**What is expected:** Each record below should be set down exactly.

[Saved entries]
########################################
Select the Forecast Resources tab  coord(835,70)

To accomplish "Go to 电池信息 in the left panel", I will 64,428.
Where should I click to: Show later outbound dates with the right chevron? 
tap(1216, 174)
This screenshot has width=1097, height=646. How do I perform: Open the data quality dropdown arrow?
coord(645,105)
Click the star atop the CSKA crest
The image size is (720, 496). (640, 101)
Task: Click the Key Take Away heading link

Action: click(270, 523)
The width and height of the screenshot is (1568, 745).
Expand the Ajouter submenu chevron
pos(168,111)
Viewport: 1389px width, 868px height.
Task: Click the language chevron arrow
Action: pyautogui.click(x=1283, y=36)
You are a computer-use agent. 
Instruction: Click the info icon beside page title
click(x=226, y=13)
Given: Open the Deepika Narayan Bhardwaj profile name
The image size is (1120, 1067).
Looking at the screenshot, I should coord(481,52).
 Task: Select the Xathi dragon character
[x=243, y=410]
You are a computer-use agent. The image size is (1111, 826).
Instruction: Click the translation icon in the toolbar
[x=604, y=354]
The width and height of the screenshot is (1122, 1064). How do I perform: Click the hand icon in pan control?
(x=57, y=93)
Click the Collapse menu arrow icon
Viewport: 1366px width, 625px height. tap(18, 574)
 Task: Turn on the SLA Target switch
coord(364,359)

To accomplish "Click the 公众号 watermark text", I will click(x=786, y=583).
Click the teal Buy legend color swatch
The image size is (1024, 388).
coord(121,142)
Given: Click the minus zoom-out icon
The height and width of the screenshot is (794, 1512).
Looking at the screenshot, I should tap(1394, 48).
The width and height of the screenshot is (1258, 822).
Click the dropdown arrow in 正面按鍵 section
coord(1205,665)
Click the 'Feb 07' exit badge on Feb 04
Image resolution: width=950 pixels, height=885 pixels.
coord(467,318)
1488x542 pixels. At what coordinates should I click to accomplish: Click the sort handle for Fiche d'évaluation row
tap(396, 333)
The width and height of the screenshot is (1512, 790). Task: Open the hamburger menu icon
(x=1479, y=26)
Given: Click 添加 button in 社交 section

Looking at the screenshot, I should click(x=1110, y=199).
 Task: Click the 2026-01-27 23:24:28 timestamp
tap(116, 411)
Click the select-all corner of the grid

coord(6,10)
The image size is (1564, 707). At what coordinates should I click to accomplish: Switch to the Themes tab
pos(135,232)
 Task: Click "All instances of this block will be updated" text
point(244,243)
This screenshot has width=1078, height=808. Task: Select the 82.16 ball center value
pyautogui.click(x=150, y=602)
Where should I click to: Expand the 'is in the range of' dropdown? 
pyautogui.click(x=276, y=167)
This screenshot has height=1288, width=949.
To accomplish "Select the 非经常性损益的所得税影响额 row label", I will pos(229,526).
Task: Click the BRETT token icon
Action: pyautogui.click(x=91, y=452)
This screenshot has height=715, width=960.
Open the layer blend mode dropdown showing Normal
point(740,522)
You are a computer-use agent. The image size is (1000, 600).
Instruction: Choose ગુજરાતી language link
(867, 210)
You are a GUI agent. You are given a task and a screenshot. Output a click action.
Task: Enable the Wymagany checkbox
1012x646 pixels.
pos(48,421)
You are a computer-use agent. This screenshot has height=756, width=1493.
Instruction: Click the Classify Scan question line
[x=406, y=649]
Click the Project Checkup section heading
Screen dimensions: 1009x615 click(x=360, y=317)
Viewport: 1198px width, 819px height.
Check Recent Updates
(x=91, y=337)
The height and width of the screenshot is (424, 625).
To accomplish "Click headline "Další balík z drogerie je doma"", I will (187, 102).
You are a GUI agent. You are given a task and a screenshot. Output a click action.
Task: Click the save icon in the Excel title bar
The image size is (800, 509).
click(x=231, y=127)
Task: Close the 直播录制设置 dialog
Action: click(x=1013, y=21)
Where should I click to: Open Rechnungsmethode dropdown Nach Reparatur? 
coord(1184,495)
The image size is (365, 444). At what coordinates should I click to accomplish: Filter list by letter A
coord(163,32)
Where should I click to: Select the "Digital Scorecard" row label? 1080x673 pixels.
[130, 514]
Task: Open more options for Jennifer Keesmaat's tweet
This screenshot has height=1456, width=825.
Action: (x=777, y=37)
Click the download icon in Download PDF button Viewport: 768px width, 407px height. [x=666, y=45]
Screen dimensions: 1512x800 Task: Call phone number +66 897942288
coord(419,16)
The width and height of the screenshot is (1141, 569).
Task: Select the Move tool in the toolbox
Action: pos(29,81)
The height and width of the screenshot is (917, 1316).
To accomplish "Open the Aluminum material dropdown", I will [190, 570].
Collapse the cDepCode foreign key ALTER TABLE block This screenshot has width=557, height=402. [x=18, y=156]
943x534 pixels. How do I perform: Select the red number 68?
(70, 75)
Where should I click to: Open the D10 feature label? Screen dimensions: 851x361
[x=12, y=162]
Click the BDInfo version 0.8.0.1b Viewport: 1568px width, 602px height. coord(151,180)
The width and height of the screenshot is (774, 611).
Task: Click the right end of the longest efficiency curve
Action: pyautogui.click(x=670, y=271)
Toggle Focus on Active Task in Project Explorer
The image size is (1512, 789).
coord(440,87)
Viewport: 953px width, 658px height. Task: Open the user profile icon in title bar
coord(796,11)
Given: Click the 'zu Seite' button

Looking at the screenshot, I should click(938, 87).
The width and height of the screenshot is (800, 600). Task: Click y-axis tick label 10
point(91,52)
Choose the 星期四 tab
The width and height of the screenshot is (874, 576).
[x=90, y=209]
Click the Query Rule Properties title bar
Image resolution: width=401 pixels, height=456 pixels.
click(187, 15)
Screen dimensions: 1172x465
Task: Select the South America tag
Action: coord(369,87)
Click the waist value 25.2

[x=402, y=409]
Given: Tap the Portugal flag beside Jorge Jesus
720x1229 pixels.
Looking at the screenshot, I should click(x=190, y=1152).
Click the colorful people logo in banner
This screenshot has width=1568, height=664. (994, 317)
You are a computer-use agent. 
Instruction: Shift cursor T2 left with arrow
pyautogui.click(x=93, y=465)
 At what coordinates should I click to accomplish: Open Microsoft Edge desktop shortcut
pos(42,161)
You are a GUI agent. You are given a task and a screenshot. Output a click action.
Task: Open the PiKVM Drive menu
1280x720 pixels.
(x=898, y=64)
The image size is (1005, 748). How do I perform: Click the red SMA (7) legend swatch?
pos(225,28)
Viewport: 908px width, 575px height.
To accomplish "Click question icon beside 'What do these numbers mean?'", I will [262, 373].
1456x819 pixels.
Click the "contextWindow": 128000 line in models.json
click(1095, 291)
########################################
**Answer to this task:**
Select the Forecast Resources tab  coord(835,70)

To accomplish "Go to 电池信息 in the left panel", I will 64,428.
Where should I click to: Show later outbound dates with the right chevron? 
tap(1216, 174)
This screenshot has width=1097, height=646. How do I perform: Open the data quality dropdown arrow?
coord(645,105)
Click the star atop the CSKA crest
The image size is (720, 496). (640, 101)
Task: Click the Key Take Away heading link

Action: click(270, 523)
The width and height of the screenshot is (1568, 745).
Expand the Ajouter submenu chevron
pos(168,111)
Viewport: 1389px width, 868px height.
Task: Click the language chevron arrow
Action: pyautogui.click(x=1283, y=36)
You are a computer-use agent. 
Instruction: Click the info icon beside page title
click(x=226, y=13)
Given: Open the Deepika Narayan Bhardwaj profile name
The image size is (1120, 1067).
Looking at the screenshot, I should coord(481,52).
 Task: Select the Xathi dragon character
[x=243, y=410]
You are a computer-use agent. The image size is (1111, 826).
Instruction: Click the translation icon in the toolbar
[x=604, y=354]
The width and height of the screenshot is (1122, 1064). How do I perform: Click the hand icon in pan control?
(x=57, y=93)
Click the Collapse menu arrow icon
Viewport: 1366px width, 625px height. tap(18, 574)
 Task: Turn on the SLA Target switch
coord(364,359)

To accomplish "Click the 公众号 watermark text", I will click(x=786, y=583).
Click the teal Buy legend color swatch
The image size is (1024, 388).
coord(121,142)
Given: Click the minus zoom-out icon
The height and width of the screenshot is (794, 1512).
Looking at the screenshot, I should tap(1394, 48).
The width and height of the screenshot is (1258, 822).
Click the dropdown arrow in 正面按鍵 section
coord(1205,665)
Click the 'Feb 07' exit badge on Feb 04
Image resolution: width=950 pixels, height=885 pixels.
coord(467,318)
1488x542 pixels. At what coordinates should I click to accomplish: Click the sort handle for Fiche d'évaluation row
tap(396, 333)
The width and height of the screenshot is (1512, 790). Task: Open the hamburger menu icon
(x=1479, y=26)
Given: Click 添加 button in 社交 section

Looking at the screenshot, I should click(x=1110, y=199).
 Task: Click the 2026-01-27 23:24:28 timestamp
tap(116, 411)
Click the select-all corner of the grid

coord(6,10)
The image size is (1564, 707). At what coordinates should I click to accomplish: Switch to the Themes tab
pos(135,232)
 Task: Click "All instances of this block will be updated" text
point(244,243)
This screenshot has width=1078, height=808. Task: Select the 82.16 ball center value
pyautogui.click(x=150, y=602)
Where should I click to: Expand the 'is in the range of' dropdown? 
pyautogui.click(x=276, y=167)
This screenshot has height=1288, width=949.
To accomplish "Select the 非经常性损益的所得税影响额 row label", I will pos(229,526).
Task: Click the BRETT token icon
Action: pyautogui.click(x=91, y=452)
This screenshot has height=715, width=960.
Open the layer blend mode dropdown showing Normal
point(740,522)
You are a computer-use agent. The image size is (1000, 600).
Instruction: Choose ગુજરાતી language link
(867, 210)
You are a GUI agent. You are given a task and a screenshot. Output a click action.
Task: Enable the Wymagany checkbox
1012x646 pixels.
pos(48,421)
You are a computer-use agent. This screenshot has height=756, width=1493.
Instruction: Click the Classify Scan question line
[x=406, y=649]
Click the Project Checkup section heading
Screen dimensions: 1009x615 click(x=360, y=317)
Viewport: 1198px width, 819px height.
Check Recent Updates
(x=91, y=337)
The height and width of the screenshot is (424, 625).
To accomplish "Click headline "Další balík z drogerie je doma"", I will (187, 102).
You are a GUI agent. You are given a task and a screenshot. Output a click action.
Task: Click the save icon in the Excel title bar
The image size is (800, 509).
click(x=231, y=127)
Task: Close the 直播录制设置 dialog
Action: click(x=1013, y=21)
Where should I click to: Open Rechnungsmethode dropdown Nach Reparatur? 
coord(1184,495)
The image size is (365, 444). At what coordinates should I click to accomplish: Filter list by letter A
coord(163,32)
Where should I click to: Select the "Digital Scorecard" row label? 1080x673 pixels.
[130, 514]
Task: Open more options for Jennifer Keesmaat's tweet
This screenshot has height=1456, width=825.
Action: (x=777, y=37)
Click the download icon in Download PDF button Viewport: 768px width, 407px height. [x=666, y=45]
Screen dimensions: 1512x800 Task: Call phone number +66 897942288
coord(419,16)
The width and height of the screenshot is (1141, 569).
Task: Select the Move tool in the toolbox
Action: pos(29,81)
The height and width of the screenshot is (917, 1316).
To accomplish "Open the Aluminum material dropdown", I will [190, 570].
Collapse the cDepCode foreign key ALTER TABLE block This screenshot has width=557, height=402. [x=18, y=156]
943x534 pixels. How do I perform: Select the red number 68?
(70, 75)
Where should I click to: Open the D10 feature label? Screen dimensions: 851x361
[x=12, y=162]
Click the BDInfo version 0.8.0.1b Viewport: 1568px width, 602px height. coord(151,180)
The width and height of the screenshot is (774, 611).
Task: Click the right end of the longest efficiency curve
Action: pyautogui.click(x=670, y=271)
Toggle Focus on Active Task in Project Explorer
The image size is (1512, 789).
coord(440,87)
Viewport: 953px width, 658px height. Task: Open the user profile icon in title bar
coord(796,11)
Given: Click the 'zu Seite' button

Looking at the screenshot, I should click(938, 87).
The width and height of the screenshot is (800, 600). Task: Click y-axis tick label 10
point(91,52)
Choose the 星期四 tab
The width and height of the screenshot is (874, 576).
[x=90, y=209]
Click the Query Rule Properties title bar
Image resolution: width=401 pixels, height=456 pixels.
click(187, 15)
Screen dimensions: 1172x465
Task: Select the South America tag
Action: coord(369,87)
Click the waist value 25.2

[x=402, y=409]
Given: Tap the Portugal flag beside Jorge Jesus
720x1229 pixels.
Looking at the screenshot, I should click(x=190, y=1152).
Click the colorful people logo in banner
This screenshot has width=1568, height=664. (994, 317)
You are a computer-use agent. 
Instruction: Shift cursor T2 left with arrow
pyautogui.click(x=93, y=465)
 At what coordinates should I click to accomplish: Open Microsoft Edge desktop shortcut
pos(42,161)
You are a GUI agent. You are given a task and a screenshot. Output a click action.
Task: Open the PiKVM Drive menu
1280x720 pixels.
(x=898, y=64)
The image size is (1005, 748). How do I perform: Click the red SMA (7) legend swatch?
pos(225,28)
Viewport: 908px width, 575px height.
To accomplish "Click question icon beside 'What do these numbers mean?'", I will [262, 373].
1456x819 pixels.
Click the "contextWindow": 128000 line in models.json
click(1095, 291)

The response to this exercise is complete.